Bobby Moynihan still has incredibly “vivid” memories of walking out onto the stage at Studio 8H in Rockefeller Center for his first episode as a cast member on Saturday Night Live. It was Sept. 13, 2008, and Tina Fey was making her debut as Sarah Palin opposite Amy Poehler’s Hillary Clinton in the cold open sketch.
“I remember being like, ‘Physically try to imprint this on your brain so you will remember it at all times,’” Moynihan recalls on this week’s episode of The Last Laugh podcast. “I was aware that I had worked my entire life for that moment and then kind of forgot and went like, ‘Oh, that’s Tina Fey doing Sarah Palin!’”
“The first episode was a different experience than the other 192,” he admits. “It was just magical. And then from that moment on, it was sheer panic and terror every day.”
Moynihan spent the next nine seasons on SNL, impersonating celebrities like Guy Fieri and Fox & Friends co-host Brian Kilmeade and creating a long series of outsized original characters including, most memorably, Drunk Uncle. One of the last times he brought that character onto “Weekend Update” was the same night Donald Trump hosted during the early days of his presidential campaign in 2015.
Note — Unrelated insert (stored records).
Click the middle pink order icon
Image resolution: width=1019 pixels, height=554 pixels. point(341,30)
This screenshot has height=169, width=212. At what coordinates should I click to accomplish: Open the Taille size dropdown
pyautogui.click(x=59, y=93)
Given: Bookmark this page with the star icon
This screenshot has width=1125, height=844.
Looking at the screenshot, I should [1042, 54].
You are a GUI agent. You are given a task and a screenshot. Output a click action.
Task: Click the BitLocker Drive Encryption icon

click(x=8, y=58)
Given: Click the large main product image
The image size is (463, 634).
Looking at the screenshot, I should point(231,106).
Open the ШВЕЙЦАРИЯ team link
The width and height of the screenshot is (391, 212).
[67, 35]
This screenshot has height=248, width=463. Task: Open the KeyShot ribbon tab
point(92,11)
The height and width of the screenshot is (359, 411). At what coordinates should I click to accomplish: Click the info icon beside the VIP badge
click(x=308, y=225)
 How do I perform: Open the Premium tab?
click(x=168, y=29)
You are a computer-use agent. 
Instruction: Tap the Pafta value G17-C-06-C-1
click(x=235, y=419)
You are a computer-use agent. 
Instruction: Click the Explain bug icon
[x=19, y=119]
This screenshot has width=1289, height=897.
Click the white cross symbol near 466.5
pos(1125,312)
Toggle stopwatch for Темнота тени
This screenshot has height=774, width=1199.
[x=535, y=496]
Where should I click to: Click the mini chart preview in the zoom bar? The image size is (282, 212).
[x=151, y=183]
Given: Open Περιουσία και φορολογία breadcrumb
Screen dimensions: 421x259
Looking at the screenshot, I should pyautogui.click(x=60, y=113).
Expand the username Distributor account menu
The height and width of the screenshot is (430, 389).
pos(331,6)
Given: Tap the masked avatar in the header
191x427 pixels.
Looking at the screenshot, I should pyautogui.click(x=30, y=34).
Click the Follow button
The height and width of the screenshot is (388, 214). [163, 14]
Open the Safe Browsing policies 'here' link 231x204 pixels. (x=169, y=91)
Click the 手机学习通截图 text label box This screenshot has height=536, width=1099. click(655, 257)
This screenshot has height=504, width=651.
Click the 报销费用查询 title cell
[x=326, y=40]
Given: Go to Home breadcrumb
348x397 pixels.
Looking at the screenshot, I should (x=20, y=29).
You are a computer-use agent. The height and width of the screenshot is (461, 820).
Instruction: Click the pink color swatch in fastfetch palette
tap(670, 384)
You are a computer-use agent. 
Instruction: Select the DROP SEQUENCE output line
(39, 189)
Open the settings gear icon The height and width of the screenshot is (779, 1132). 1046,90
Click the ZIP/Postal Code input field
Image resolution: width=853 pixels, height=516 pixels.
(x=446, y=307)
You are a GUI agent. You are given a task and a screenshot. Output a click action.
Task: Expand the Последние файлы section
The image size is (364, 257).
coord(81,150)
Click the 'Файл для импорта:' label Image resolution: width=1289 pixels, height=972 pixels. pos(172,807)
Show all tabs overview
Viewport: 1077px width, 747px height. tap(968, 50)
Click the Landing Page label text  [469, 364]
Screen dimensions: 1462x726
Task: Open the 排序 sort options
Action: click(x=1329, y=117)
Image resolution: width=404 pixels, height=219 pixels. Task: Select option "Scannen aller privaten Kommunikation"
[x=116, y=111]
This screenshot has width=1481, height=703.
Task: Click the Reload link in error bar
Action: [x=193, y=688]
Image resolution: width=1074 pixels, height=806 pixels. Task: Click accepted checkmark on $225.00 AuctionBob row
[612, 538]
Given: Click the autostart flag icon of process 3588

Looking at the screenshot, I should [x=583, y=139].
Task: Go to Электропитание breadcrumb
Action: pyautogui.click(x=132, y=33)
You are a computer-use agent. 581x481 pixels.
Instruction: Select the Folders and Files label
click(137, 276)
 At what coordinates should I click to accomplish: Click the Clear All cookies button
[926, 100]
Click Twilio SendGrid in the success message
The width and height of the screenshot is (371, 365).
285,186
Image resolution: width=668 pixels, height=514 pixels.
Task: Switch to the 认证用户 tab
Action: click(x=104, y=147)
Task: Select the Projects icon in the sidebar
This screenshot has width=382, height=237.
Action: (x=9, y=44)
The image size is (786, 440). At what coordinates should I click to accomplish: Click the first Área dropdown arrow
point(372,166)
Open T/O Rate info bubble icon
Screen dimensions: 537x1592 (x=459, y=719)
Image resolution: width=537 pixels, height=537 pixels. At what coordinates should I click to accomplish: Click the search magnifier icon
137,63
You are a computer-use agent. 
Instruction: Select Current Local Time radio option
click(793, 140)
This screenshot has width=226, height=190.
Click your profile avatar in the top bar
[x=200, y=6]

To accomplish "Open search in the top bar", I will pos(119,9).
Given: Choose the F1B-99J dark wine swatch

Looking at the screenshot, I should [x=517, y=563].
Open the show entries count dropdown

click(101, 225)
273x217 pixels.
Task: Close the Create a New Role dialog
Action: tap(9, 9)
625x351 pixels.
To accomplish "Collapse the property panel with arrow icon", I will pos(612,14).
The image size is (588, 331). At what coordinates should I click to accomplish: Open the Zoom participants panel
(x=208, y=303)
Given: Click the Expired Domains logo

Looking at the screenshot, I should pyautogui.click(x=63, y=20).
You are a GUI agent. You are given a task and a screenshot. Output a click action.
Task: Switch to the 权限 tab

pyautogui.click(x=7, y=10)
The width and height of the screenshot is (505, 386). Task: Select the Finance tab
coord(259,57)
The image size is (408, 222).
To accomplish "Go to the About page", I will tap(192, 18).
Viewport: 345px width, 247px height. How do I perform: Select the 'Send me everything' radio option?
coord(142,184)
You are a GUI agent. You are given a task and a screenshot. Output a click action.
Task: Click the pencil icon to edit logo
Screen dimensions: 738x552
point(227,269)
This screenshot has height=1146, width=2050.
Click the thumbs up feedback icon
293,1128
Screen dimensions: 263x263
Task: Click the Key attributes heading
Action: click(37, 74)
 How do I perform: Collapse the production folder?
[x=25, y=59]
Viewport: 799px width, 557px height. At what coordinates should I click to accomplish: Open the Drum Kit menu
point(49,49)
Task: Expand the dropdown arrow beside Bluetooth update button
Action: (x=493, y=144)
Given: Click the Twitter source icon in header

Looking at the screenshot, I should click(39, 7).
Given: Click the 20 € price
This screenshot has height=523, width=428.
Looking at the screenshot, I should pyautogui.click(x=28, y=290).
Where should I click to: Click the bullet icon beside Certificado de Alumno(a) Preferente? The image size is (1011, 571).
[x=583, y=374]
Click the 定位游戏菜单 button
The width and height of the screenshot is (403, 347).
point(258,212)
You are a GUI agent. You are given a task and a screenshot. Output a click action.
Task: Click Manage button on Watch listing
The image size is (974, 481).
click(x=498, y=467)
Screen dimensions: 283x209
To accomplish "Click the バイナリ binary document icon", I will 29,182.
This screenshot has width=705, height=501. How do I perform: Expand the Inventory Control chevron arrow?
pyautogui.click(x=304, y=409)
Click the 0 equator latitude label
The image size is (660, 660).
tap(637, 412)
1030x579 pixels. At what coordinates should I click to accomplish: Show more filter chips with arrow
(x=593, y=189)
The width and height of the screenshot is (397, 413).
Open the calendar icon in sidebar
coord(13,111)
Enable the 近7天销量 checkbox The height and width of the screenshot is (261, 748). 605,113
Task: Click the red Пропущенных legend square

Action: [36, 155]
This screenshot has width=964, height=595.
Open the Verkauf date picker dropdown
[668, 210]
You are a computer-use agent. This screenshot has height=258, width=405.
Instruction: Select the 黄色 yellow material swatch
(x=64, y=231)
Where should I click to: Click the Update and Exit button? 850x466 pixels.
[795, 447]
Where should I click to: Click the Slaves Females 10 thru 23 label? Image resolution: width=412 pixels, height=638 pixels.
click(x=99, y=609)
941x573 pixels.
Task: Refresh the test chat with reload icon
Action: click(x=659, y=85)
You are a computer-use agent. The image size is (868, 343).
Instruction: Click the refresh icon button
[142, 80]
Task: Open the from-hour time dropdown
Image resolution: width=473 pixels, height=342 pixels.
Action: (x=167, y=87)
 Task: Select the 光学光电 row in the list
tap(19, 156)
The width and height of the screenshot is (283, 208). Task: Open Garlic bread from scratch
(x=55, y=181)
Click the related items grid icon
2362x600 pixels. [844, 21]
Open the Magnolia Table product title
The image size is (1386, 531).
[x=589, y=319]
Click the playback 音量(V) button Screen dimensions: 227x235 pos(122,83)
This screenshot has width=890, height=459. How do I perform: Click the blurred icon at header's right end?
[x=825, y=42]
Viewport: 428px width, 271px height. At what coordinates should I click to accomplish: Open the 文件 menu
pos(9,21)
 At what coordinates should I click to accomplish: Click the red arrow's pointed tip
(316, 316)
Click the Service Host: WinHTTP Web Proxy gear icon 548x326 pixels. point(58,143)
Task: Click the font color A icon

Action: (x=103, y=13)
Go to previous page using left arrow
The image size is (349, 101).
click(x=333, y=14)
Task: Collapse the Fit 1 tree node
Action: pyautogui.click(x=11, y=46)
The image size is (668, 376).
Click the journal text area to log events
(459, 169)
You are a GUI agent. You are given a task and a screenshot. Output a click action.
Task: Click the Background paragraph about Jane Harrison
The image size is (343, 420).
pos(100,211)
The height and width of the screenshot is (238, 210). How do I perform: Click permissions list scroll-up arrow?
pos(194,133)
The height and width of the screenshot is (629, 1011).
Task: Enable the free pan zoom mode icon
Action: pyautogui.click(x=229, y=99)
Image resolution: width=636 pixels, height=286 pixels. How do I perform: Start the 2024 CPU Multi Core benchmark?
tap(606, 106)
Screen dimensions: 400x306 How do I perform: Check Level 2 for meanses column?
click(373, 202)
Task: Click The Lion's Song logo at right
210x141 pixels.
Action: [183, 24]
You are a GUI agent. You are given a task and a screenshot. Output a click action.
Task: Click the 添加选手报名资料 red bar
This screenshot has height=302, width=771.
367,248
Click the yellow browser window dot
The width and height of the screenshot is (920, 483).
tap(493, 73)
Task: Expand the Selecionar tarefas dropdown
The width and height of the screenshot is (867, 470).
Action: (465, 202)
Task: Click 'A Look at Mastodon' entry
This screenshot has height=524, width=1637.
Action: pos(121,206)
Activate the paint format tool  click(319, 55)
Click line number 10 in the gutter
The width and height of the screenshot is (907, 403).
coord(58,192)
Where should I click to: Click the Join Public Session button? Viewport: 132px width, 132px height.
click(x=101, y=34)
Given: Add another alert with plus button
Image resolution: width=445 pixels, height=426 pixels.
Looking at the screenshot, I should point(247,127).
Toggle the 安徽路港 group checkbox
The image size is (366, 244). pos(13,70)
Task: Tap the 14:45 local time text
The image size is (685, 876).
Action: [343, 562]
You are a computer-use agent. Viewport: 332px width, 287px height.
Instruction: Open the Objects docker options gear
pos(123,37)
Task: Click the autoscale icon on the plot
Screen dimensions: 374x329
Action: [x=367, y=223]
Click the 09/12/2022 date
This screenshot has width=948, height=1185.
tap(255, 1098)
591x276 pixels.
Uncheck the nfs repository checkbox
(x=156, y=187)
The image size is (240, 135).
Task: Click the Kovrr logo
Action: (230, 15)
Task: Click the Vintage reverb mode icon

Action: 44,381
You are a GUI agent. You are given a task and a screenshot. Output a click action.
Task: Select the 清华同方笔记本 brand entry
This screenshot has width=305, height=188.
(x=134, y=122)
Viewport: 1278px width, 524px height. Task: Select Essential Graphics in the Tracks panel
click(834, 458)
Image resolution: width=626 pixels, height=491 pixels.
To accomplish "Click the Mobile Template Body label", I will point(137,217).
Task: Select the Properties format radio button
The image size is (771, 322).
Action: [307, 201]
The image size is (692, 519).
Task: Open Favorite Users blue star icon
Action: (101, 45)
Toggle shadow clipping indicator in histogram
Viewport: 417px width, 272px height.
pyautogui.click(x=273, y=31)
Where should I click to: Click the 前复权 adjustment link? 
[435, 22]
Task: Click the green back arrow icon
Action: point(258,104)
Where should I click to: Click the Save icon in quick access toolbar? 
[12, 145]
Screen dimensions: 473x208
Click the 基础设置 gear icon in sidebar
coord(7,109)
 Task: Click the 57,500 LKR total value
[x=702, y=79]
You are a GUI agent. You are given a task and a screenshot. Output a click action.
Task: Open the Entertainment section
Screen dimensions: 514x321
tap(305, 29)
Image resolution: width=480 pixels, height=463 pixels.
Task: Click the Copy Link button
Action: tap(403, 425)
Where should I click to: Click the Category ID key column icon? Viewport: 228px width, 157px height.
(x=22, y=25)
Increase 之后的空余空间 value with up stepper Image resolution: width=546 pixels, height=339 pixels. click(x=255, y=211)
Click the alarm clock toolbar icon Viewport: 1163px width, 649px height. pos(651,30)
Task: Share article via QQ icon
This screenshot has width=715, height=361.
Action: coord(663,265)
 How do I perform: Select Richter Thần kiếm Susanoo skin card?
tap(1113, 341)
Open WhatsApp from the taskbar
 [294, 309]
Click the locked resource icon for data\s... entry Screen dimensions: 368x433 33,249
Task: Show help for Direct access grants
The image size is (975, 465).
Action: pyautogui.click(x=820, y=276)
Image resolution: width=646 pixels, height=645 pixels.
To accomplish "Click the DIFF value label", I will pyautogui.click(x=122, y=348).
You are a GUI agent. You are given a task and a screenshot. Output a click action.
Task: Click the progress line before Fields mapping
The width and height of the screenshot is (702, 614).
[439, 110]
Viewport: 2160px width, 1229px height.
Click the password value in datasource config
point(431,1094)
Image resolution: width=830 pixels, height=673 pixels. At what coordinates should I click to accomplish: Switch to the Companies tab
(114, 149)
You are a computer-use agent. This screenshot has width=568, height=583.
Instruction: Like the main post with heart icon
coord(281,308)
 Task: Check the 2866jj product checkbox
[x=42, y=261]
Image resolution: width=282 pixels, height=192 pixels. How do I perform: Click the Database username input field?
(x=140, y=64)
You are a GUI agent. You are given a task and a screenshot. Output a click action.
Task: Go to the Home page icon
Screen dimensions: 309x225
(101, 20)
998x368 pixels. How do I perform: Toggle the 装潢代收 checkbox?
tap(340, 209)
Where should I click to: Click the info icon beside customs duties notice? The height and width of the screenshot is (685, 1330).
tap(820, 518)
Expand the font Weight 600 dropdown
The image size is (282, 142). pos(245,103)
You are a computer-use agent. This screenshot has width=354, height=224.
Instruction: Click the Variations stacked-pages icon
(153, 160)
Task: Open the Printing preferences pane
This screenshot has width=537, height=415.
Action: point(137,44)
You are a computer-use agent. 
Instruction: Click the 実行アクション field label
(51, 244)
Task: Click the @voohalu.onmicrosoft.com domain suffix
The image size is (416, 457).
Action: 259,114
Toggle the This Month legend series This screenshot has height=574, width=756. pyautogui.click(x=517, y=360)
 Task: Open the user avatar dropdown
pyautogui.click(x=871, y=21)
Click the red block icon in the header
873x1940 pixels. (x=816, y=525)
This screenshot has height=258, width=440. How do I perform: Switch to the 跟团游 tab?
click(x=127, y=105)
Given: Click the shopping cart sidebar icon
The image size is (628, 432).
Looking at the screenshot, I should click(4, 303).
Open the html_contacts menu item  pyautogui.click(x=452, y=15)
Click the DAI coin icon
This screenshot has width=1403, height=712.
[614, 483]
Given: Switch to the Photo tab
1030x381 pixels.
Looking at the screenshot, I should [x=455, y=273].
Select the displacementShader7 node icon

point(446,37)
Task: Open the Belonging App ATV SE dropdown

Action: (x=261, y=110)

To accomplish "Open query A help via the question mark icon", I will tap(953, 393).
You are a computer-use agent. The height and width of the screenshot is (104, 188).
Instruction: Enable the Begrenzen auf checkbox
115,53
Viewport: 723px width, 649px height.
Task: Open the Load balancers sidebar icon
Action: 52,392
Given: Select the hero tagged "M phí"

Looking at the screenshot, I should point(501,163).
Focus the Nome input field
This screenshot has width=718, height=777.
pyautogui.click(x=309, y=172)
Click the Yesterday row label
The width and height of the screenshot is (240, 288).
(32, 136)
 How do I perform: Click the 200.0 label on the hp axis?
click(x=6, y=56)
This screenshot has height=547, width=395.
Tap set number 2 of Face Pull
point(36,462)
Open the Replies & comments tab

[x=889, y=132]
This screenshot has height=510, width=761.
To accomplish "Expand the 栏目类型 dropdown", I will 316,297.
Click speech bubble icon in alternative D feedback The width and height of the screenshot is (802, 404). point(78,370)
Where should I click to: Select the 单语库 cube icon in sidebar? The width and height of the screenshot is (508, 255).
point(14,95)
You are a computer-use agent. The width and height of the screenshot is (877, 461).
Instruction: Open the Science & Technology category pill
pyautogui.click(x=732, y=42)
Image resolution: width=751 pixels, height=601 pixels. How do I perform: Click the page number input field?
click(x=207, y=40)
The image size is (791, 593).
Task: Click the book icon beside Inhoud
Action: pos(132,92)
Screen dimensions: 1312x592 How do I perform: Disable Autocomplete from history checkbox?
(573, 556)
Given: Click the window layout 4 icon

During an episode that was otherwise strangely deferential to the candidate, Drunk Uncle came out and shouted, “It’s Trump time, baby!” before joking that someone was “finally saying” the things that he had been “thinking… and also saying.”
“I mean, it’s like I’m running for president!” the unabashedly racist character declared. As Moynihan found later that night, Trump completely missed the joke, loving every minute of it.
Now, the comedian has come full circle, co-starring opposite Ted Danson and Holly Hunter on the Tina Fey-created NBC sitcom Mr. Mayor. After nearly a decade of “panic,” he’s still getting used to the idea of slowing down and getting multiple attempts to nail a scene.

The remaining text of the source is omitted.